[Records excerpted from a collection]

"""

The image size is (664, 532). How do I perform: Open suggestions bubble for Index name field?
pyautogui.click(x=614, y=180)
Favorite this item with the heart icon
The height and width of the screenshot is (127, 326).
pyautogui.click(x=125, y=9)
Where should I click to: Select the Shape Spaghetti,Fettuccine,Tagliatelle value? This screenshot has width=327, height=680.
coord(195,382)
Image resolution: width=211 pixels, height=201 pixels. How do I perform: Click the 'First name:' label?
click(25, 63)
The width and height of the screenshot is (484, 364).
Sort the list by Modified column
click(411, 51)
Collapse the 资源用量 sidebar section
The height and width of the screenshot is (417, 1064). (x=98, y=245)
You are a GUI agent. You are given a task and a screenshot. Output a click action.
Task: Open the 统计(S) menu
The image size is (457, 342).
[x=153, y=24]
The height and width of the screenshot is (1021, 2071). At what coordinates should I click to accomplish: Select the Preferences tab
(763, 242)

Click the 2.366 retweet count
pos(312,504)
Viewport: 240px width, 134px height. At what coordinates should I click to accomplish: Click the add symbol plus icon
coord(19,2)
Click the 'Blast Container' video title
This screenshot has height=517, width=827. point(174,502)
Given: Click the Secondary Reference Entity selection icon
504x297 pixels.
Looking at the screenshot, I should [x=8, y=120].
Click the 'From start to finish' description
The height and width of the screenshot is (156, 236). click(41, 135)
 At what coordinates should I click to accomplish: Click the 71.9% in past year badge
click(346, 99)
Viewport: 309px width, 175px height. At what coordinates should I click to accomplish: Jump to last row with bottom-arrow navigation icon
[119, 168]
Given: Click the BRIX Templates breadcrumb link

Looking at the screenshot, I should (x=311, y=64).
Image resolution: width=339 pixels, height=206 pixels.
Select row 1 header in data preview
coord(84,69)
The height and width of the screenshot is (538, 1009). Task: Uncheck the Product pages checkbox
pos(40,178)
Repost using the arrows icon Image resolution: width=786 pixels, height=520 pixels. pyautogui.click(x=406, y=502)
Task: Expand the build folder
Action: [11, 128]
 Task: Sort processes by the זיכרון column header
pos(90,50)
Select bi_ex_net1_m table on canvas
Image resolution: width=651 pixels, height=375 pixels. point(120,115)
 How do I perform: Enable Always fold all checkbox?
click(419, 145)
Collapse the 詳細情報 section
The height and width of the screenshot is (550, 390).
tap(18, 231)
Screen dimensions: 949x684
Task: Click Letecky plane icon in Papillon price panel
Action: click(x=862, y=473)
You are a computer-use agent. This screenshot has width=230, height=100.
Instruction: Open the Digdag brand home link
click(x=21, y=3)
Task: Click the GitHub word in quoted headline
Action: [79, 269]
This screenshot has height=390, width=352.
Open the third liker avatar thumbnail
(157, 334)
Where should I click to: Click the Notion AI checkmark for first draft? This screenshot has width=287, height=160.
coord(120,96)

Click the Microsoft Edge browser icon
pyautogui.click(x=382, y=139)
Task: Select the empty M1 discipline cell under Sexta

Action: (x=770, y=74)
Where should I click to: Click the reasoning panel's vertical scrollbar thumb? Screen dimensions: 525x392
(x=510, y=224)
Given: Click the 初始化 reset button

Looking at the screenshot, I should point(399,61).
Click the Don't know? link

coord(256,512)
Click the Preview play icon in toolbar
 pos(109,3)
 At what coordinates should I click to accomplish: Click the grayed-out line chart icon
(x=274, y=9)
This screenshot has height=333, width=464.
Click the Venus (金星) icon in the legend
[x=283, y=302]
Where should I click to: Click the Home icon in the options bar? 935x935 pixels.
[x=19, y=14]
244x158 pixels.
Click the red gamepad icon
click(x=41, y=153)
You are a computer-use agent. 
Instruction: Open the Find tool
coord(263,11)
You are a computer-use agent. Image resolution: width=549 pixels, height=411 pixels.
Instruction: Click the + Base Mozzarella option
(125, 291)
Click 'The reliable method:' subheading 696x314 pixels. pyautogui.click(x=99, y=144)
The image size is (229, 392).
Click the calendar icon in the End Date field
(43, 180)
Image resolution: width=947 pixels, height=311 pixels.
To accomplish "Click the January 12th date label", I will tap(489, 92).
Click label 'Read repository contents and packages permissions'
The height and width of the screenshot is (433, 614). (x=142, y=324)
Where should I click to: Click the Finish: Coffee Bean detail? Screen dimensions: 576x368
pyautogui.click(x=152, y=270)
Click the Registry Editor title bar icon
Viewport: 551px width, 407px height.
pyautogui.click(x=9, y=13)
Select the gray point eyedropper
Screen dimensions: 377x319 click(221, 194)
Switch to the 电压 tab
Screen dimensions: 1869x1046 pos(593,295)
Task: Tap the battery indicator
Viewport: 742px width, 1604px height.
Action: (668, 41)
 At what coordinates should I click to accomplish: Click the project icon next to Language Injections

"""

Aim of the exercise >> From the line containing "This screenshot has height=333, width=464." through the last line of the entries above, print each line exactly as it stands.

Reply to the task >>
This screenshot has height=333, width=464.
Click the Venus (金星) icon in the legend
[x=283, y=302]
Where should I click to: Click the Home icon in the options bar? 935x935 pixels.
[x=19, y=14]
244x158 pixels.
Click the red gamepad icon
click(x=41, y=153)
You are a computer-use agent. 
Instruction: Open the Find tool
coord(263,11)
You are a computer-use agent. Image resolution: width=549 pixels, height=411 pixels.
Instruction: Click the + Base Mozzarella option
(125, 291)
Click 'The reliable method:' subheading 696x314 pixels. pyautogui.click(x=99, y=144)
The image size is (229, 392).
Click the calendar icon in the End Date field
(43, 180)
Image resolution: width=947 pixels, height=311 pixels.
To accomplish "Click the January 12th date label", I will tap(489, 92).
Click label 'Read repository contents and packages permissions'
The height and width of the screenshot is (433, 614). (x=142, y=324)
Where should I click to: Click the Finish: Coffee Bean detail? Screen dimensions: 576x368
pyautogui.click(x=152, y=270)
Click the Registry Editor title bar icon
Viewport: 551px width, 407px height.
pyautogui.click(x=9, y=13)
Select the gray point eyedropper
Screen dimensions: 377x319 click(221, 194)
Switch to the 电压 tab
Screen dimensions: 1869x1046 pos(593,295)
Task: Tap the battery indicator
Viewport: 742px width, 1604px height.
Action: (668, 41)
 At what coordinates should I click to accomplish: Click the project icon next to Language Injections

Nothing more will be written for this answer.